Hilton Head tours of African American history are the best opportunity to find hidden treasures. The African American culture runs deep in Beaufort County.
It’s referred to as Gullah. The word Gullah is pronounced gull’ uh. It is a culture incorporating the language, customs, music, art, crafts and foodways of African Americans.
Wealthy planters brought a large slave population to this area. Also, slaves who fled from more southern spots toward the Union-occupied territory settled here. Thus, that population increased. Slaves originated from various regions in Africa. Tribes did not always arrive on the United States coast speaking exactly the same native tongue. Consequently, the slaves communicated with each other creating their own dialect. It became known as Gullah. The word Gullah is possibly a pronunciation derived from the word Angola. Many of the South Carolina slaves originated there. Now the term refers to the entire culture, far more than the language.

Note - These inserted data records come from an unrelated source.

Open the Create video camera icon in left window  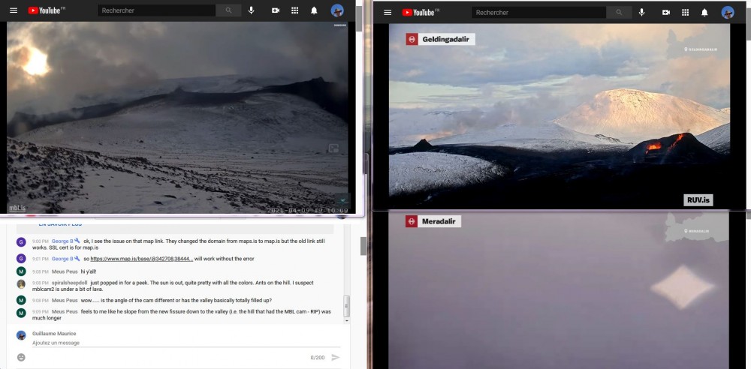click(276, 11)
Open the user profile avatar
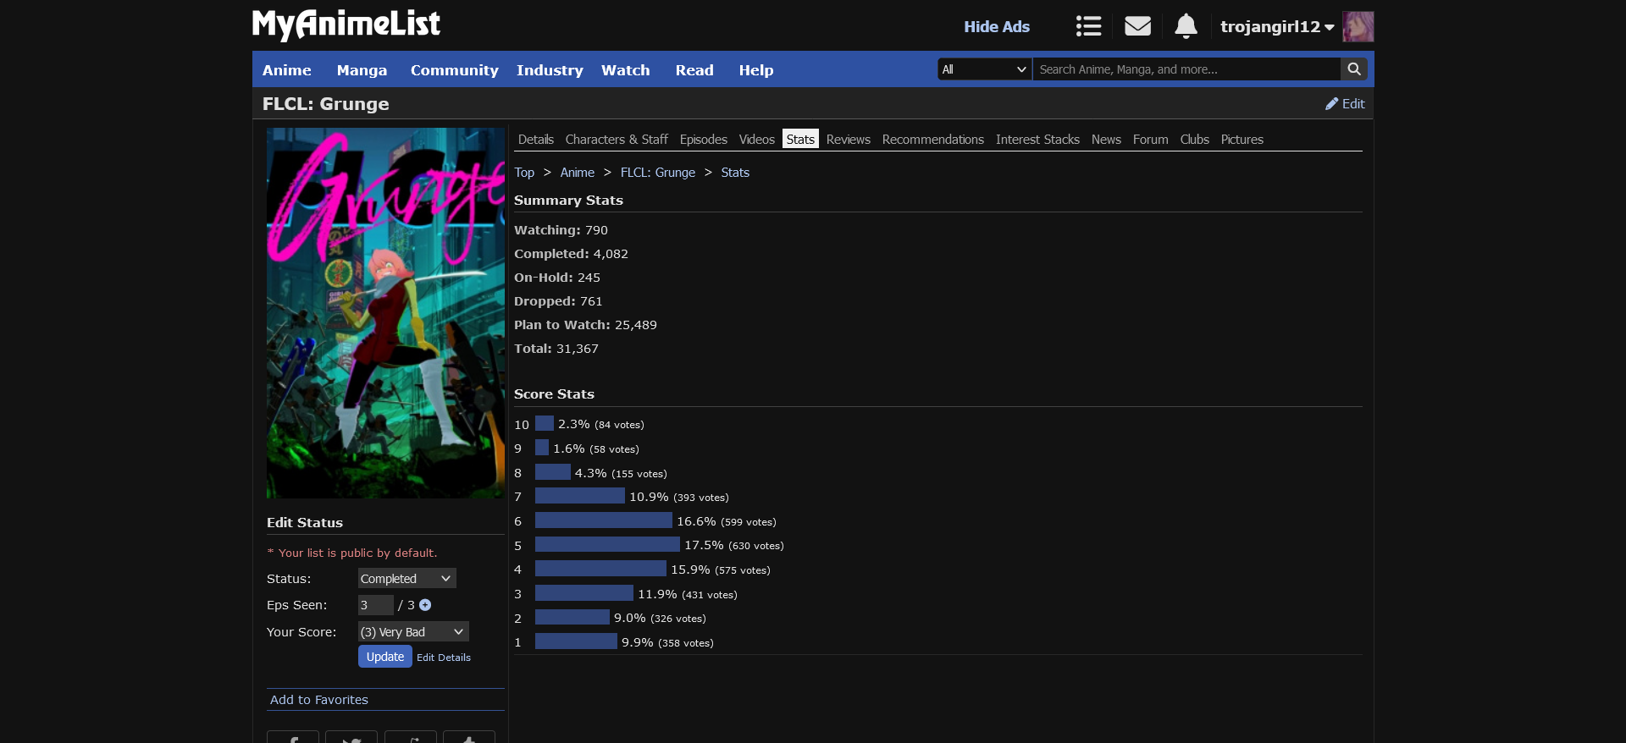The width and height of the screenshot is (1626, 743). (1358, 26)
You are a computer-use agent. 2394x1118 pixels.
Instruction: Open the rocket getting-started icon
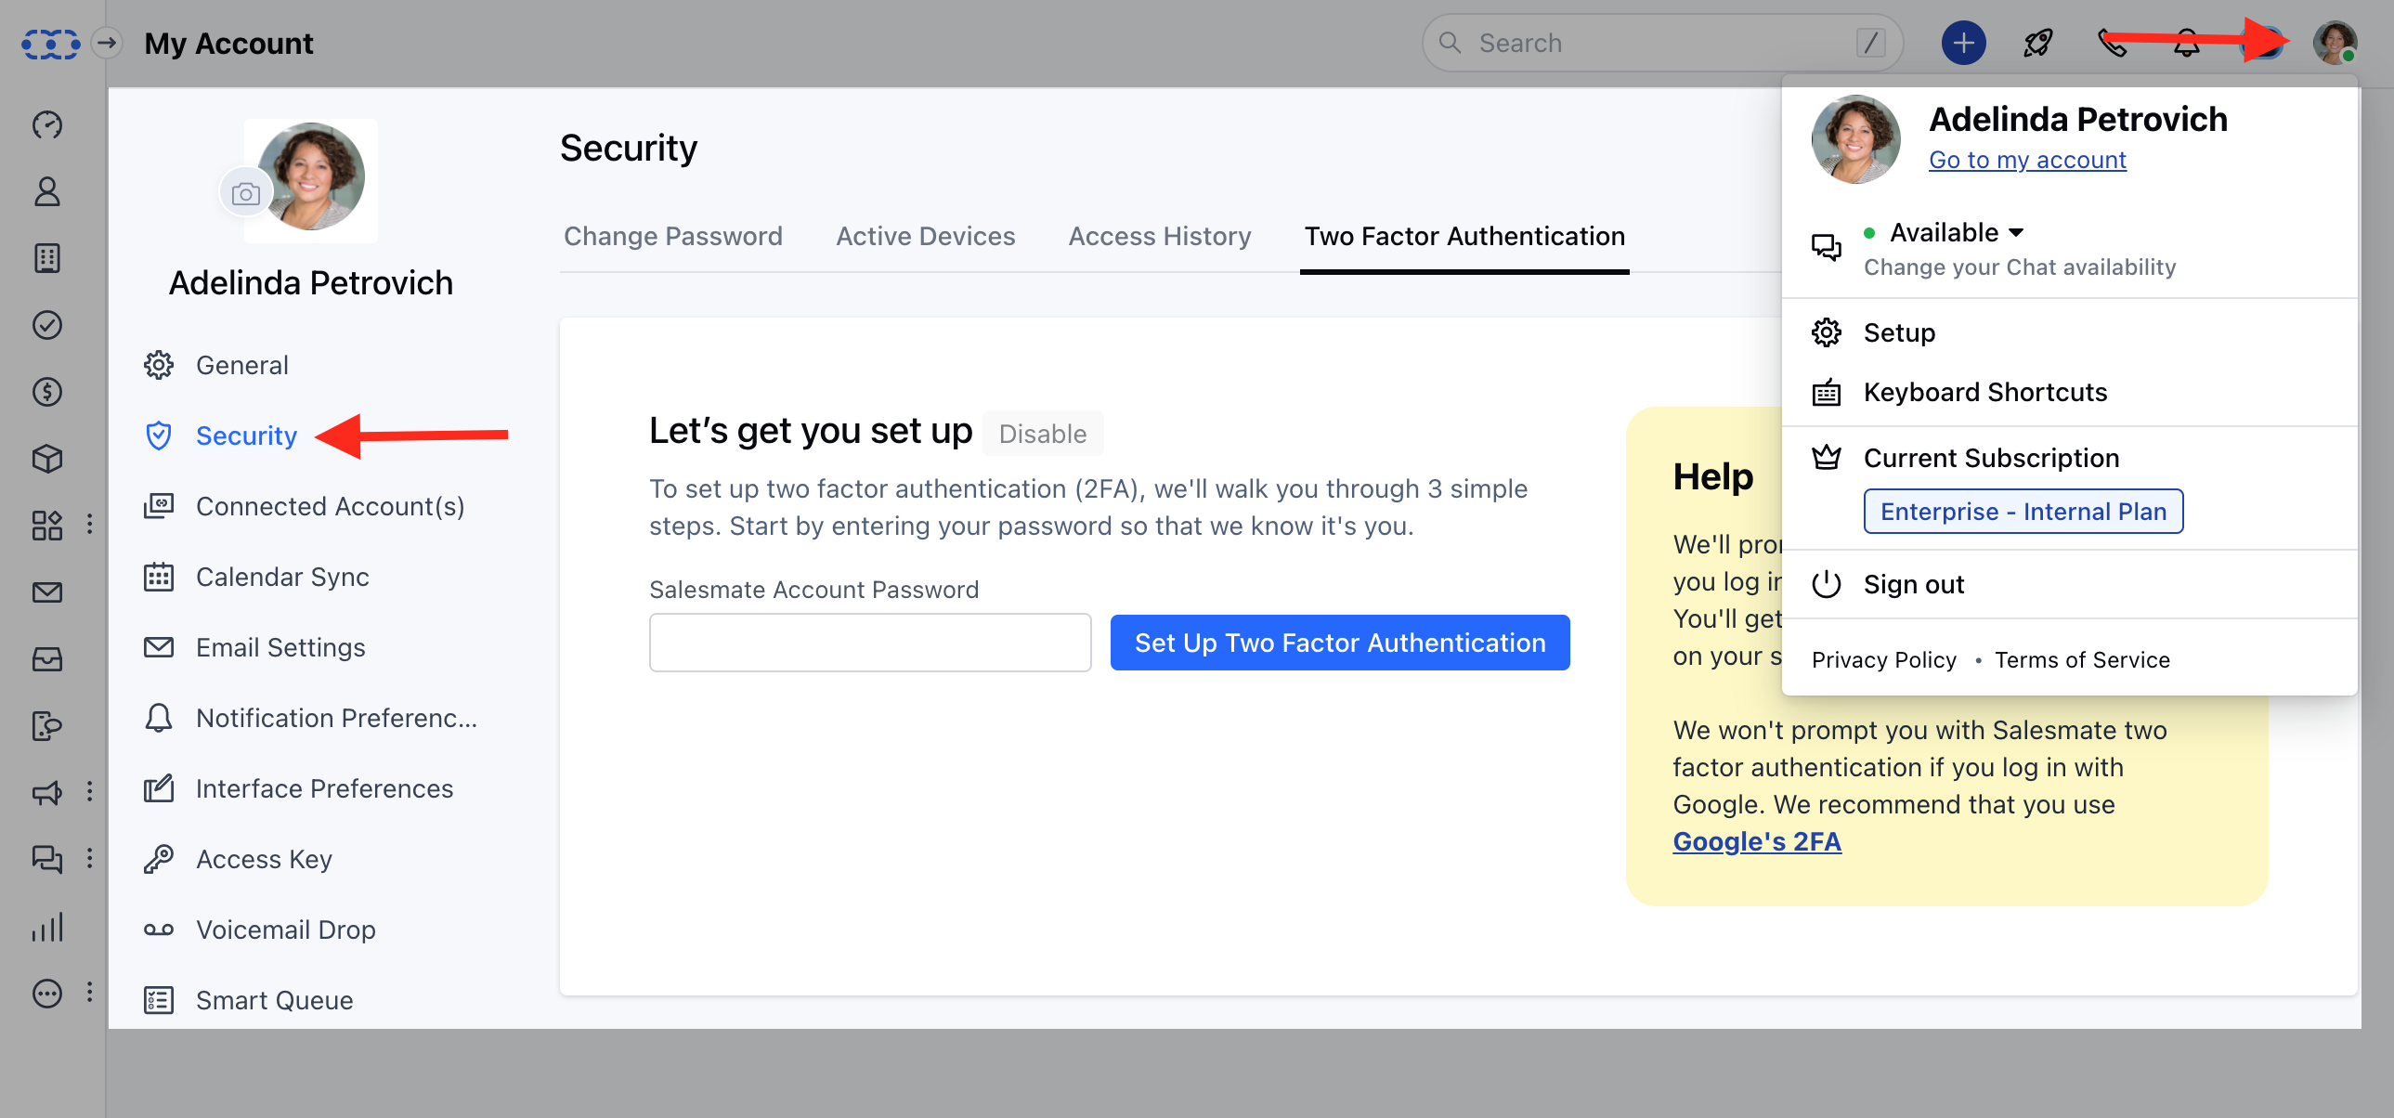tap(2037, 43)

Beaufort County showcases the facts and folklore unlike anywhere else. A tour will fascinate anyone interested in history as well as many who are seeking their family’s roots.

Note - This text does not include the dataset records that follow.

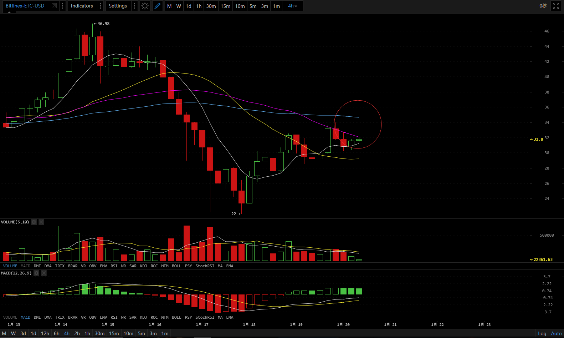Open VOLUME indicator gear settings
The height and width of the screenshot is (338, 564).
[x=34, y=222]
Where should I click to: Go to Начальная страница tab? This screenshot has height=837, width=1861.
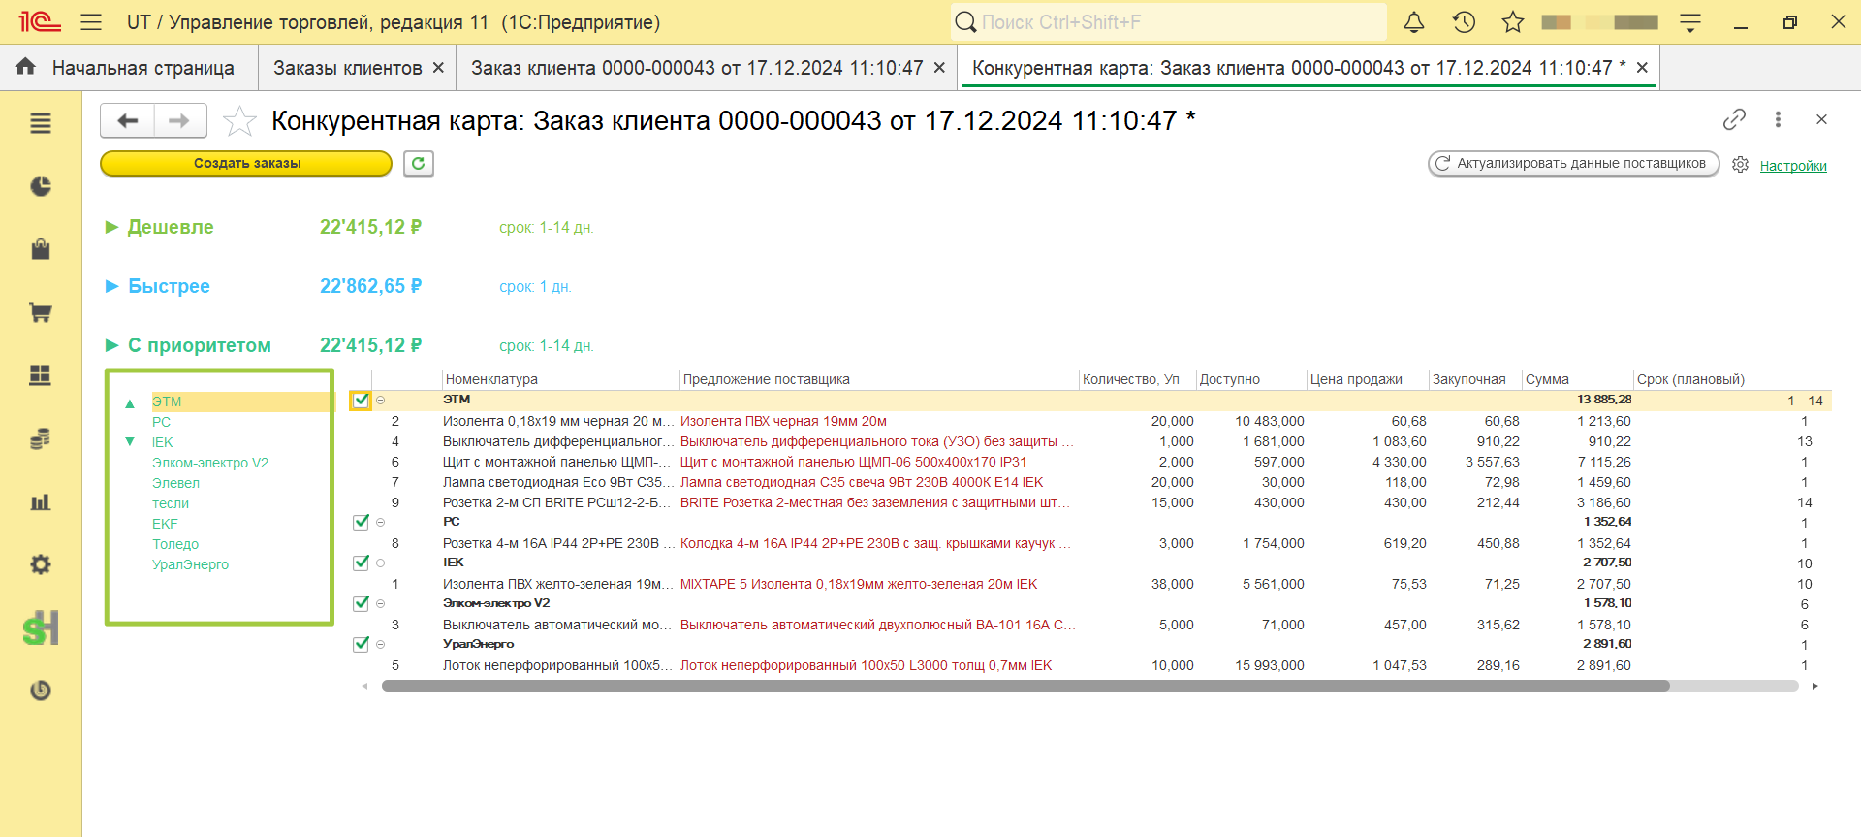pos(142,68)
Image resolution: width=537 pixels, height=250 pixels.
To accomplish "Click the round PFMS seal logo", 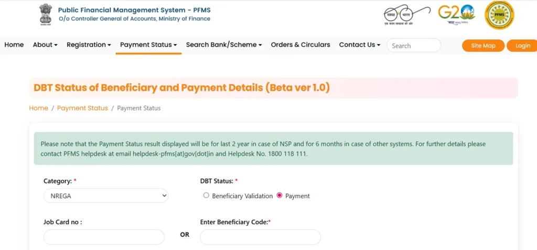I will pos(499,15).
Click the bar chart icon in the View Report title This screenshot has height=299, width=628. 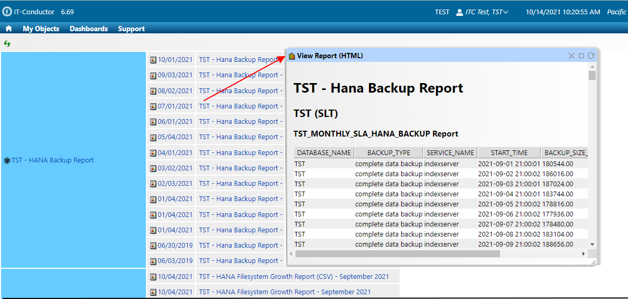292,56
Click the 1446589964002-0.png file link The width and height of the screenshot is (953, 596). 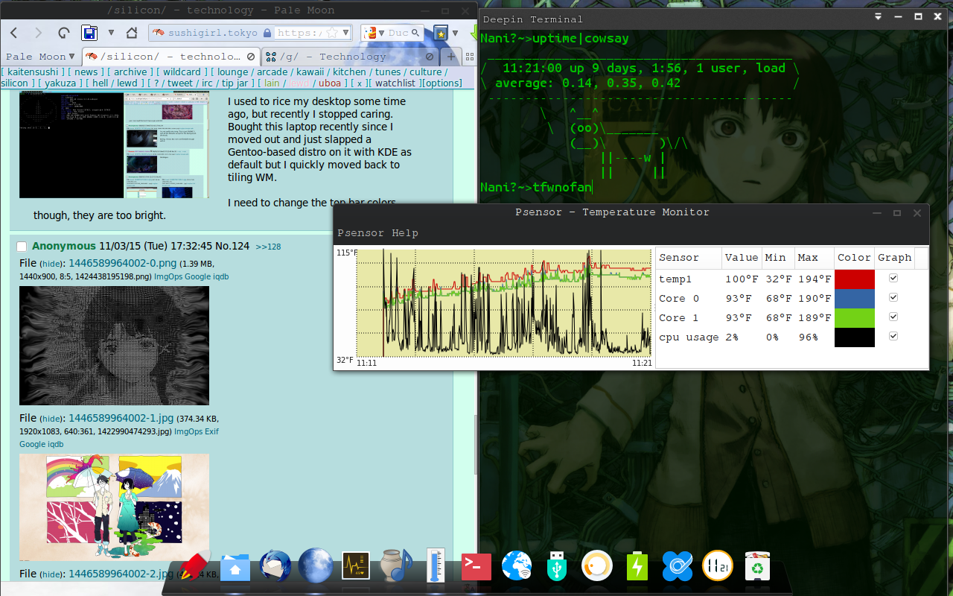122,263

Begin at Coastal Discovery Museum at Honey Horn. This is the island’s primary museum which is open daily. It encompasses history and a variety of walking and guided tours. Also, shop for a sweetgrass basket. This will be a lifelong reminder of your visit. Many days a native basket weaver will be demonstrating the craft.

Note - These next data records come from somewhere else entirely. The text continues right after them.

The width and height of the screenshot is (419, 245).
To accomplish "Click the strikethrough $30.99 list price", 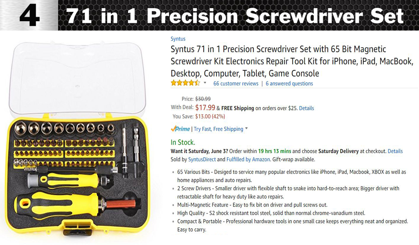I will pyautogui.click(x=203, y=99).
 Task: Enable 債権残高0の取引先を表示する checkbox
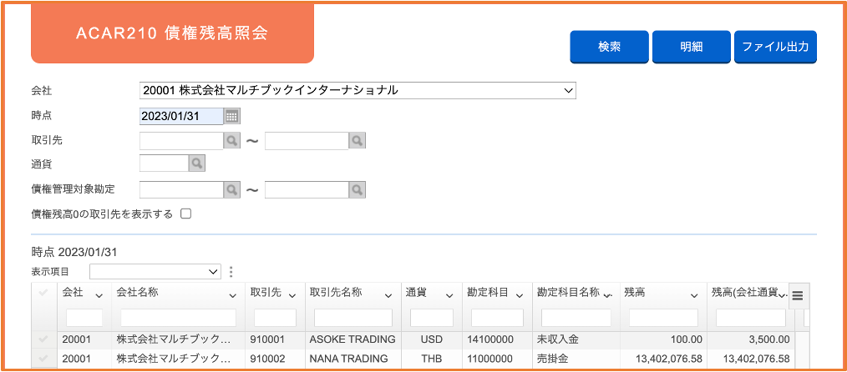[185, 214]
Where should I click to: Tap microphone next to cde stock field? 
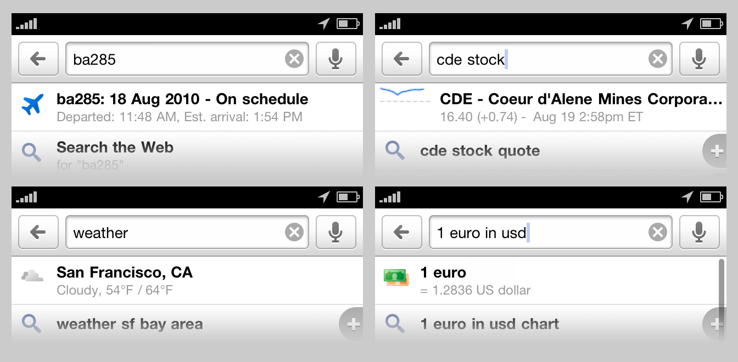[699, 59]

Next schedule a tour with Gullah Heritage Trail Tours. It conveniently picks up visitors at the museum. These guides are fourth generation native islanders. Tours include the Mitchelville site. Also, you will visit a Gullah neighborhood. Next see a beautiful rural church. Freed slaves first worshiped in the 1862 First African Baptist Church.
Also, learn about juke joints where Saturday night revelry abounded. Then visit a praise house where shouts of worship filled the air on Sunday mornings. The Gullah Museum of Hilton Head Island is only open by appointment. The tiny restored house features Gullah life on Hilton Head.
More historic churches throughout the county continue African American worship customs. They will welcome visitors with warm southern hospitality.
If planning a reunion or group visit, schedule authentic Gullah entertainment. Choose storytelling, lecture or drama. Additionally, ask for a Gullah banquet. Meet Aunt Pearlie Sue and her group Gullah Kinfolk. Their professional Gullah Traveling Theater performs nationally.
Important annual events welcome the public to enjoy a showcase of the culture. Most noteworthy, the Gullah Celebration is scheduled throughout Hilton Head and Bluffton each February for Black History Month. Storytelling, crafts and music accompany an impressive art exhibit and culinary events.
Penn Center hosts Heritage Days annually the second week in November. Especially relevant, Penn was one of the country’s first schools for educating Blacks and is now a museum. Also of importance, it is the only African American landmark district in the country. It is on St. Helena Island just south of Beaufort. Early African American settlements were predominant throughout this island.